Sumatra (soo•maa•truh) is the largest island that is fully within the Republic of Indonesia and is home to roughly 55 million people. A leading producer in Indonesia's coffee industry, the size of Sumatra’s crop accounts for 74.2% of the country's total product.
Although the island of Sumatra is the leading producer of coffee in Indonesia, it wasn't actually the first island in the country to have coffee growing within its soil. Coffee plants were first brought to Java, Indonesia, from the Netherlands in the 1690s during the Dutch colonization period.
Currently, Indonesia exports around 67% of all its coffee production to foreign countries, bringing in $849 million every year. Unlike many other coffee-producing countries, a staggering 95% of Indonesia’s plantations are owned by smallholders, a term used for those who own or manage a small agricultural production. With over two million smallholders, this means many local families are supported by coffee sales made around the world.
Sumatra Tasting Profile:
Because of Indonesia’s rare variety of tropics and regions, it is a perfectly structured environment for growing and producing coffee. The island of Sumatra is specifically known for its vast assortment of character and flavor when it comes to the taste of coffee. The main factors that significantly contribute to the unique coffee we get from this region are closely tied to the nutrients found in the soil and the climate conditions of the area in which it is grown.

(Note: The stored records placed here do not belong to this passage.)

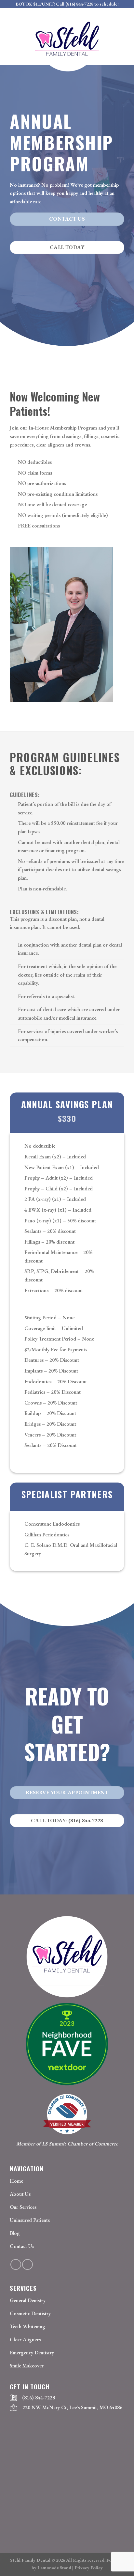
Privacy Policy (88, 2567)
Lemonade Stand (54, 2567)
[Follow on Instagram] (27, 2264)
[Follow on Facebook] (15, 2264)
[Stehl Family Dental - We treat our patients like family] (67, 41)
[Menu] (14, 19)
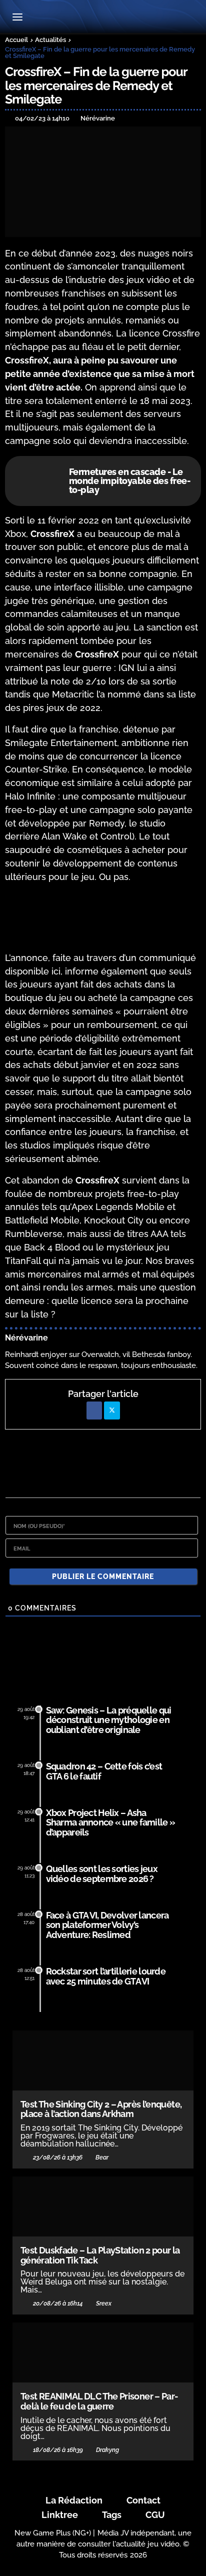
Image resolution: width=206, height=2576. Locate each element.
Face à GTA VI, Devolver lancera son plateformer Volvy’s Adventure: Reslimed (107, 1925)
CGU (155, 2515)
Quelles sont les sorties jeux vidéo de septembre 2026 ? (102, 1874)
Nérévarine (26, 1337)
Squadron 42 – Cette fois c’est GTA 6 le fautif (104, 1771)
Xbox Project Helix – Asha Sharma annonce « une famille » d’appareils (111, 1823)
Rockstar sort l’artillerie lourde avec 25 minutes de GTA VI (106, 1976)
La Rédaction (74, 2500)
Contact (143, 2500)
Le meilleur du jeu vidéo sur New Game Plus (103, 18)
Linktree (60, 2515)
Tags (112, 2515)
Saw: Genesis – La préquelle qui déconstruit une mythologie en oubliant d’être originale (109, 1720)
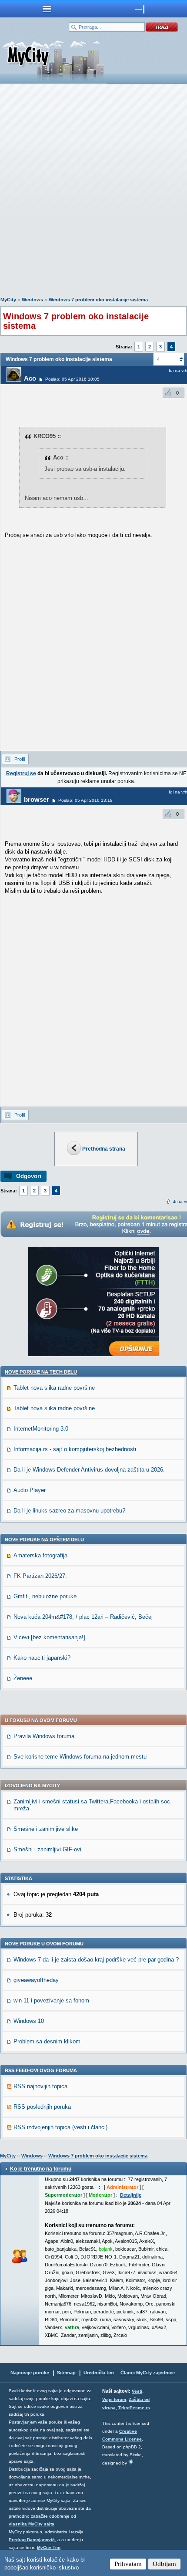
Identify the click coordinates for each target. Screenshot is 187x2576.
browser (36, 799)
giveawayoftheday (36, 1980)
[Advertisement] (93, 192)
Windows (32, 299)
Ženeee (22, 1678)
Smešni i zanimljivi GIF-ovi (47, 1849)
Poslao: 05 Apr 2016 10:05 (72, 379)
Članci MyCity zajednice (147, 2372)
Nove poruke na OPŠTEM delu (44, 1539)
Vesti (137, 2391)
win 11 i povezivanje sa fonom (51, 2000)
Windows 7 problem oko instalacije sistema (98, 299)
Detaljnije (130, 2195)
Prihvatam (128, 2563)
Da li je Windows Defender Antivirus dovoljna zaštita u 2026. (89, 1469)
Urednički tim (98, 2372)
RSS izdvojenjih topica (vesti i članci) (60, 2127)
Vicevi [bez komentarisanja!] (49, 1637)
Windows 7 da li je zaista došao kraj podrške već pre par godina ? (96, 1959)
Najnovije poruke (29, 2372)
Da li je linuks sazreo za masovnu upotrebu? (69, 1510)
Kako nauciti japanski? (41, 1657)
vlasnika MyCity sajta (31, 2524)
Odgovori (28, 1176)
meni (47, 8)
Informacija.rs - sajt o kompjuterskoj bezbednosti (74, 1449)
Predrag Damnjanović (32, 2539)
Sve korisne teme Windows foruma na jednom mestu (80, 1756)
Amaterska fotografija (40, 1555)
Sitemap (66, 2372)
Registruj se (21, 773)
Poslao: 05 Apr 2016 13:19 (85, 800)
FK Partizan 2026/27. (40, 1576)
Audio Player (29, 1490)
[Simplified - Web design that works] (131, 2462)
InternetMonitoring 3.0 (40, 1428)
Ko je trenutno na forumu (40, 2169)
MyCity (8, 299)
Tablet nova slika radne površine (54, 1387)
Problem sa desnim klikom (46, 2041)
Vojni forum (114, 2399)
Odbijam (164, 2563)
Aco (30, 378)
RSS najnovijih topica (40, 2086)
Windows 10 (28, 2021)
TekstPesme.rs (134, 2407)
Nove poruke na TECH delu (41, 1371)
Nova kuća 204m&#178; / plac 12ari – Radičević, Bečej (83, 1617)
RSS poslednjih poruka (42, 2106)
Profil (19, 759)
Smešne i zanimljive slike (45, 1829)
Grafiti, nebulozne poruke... (47, 1596)
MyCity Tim (48, 2547)
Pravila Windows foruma (43, 1736)
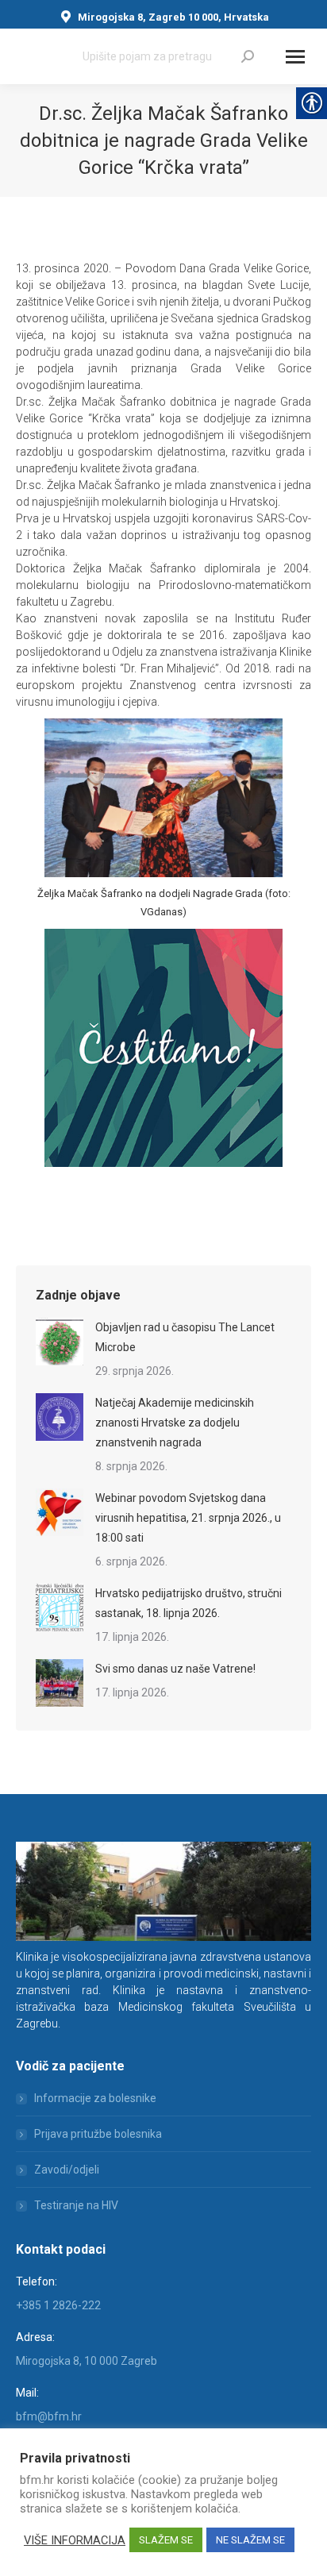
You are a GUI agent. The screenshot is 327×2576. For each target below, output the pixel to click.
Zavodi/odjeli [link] (66, 2169)
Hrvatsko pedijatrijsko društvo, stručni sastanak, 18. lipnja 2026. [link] (188, 1603)
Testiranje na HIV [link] (76, 2205)
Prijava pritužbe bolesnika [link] (98, 2133)
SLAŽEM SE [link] (166, 2540)
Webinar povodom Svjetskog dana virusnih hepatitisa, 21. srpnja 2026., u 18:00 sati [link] (188, 1518)
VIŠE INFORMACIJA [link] (74, 2540)
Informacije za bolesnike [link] (95, 2098)
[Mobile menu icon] (295, 56)
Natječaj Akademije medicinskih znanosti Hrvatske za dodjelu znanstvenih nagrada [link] (174, 1422)
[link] (247, 56)
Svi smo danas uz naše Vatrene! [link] (175, 1668)
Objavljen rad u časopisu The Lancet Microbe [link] (185, 1337)
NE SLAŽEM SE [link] (250, 2540)
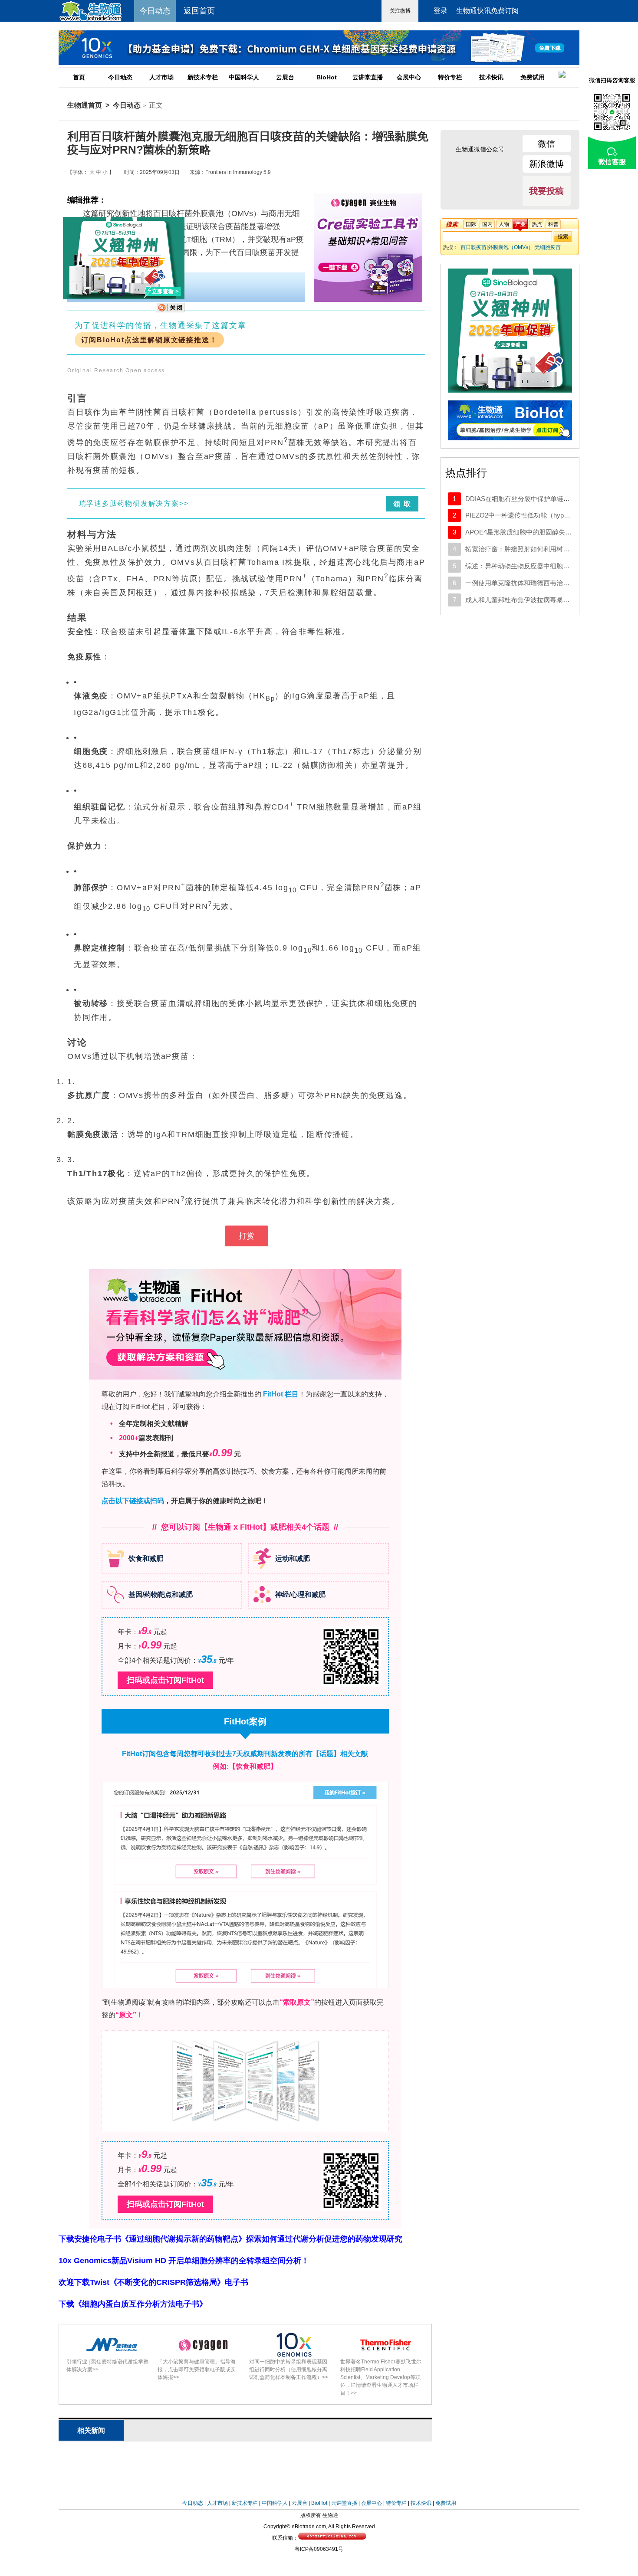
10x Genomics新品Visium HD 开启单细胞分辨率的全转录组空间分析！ (184, 2260)
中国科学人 (244, 77)
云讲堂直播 (367, 77)
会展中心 (409, 77)
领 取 (402, 504)
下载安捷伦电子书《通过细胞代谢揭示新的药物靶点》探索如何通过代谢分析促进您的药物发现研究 (230, 2239)
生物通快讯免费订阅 (487, 10)
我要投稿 (546, 191)
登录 (440, 10)
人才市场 (161, 77)
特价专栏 (450, 77)
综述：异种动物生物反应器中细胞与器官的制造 (533, 566)
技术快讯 (491, 77)
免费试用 (532, 77)
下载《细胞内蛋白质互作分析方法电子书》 (133, 2304)
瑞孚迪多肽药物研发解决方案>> (134, 503)
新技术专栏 (202, 77)
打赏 (246, 1236)
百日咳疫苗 (473, 247)
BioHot (326, 77)
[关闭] (170, 311)
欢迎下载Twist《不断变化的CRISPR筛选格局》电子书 (153, 2282)
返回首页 (199, 11)
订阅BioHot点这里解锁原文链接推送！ (149, 340)
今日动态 (120, 77)
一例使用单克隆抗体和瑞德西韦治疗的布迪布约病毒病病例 (550, 583)
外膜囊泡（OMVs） (510, 247)
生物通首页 (84, 105)
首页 (79, 77)
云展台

Giling Basah is a unique method used to process Sumatran coffee beans. This method allows the beans to develop a very full and concentrated flavor, complete with a light sprinkle of herbs and spices. This process also hulls the parchment off the beans at a large 50% moisture content, vastly higher than the typical 11-15% seen in other regions. This unique and uncommon practice gives Sumatran coffee beans their trademark flavor profile and signature color.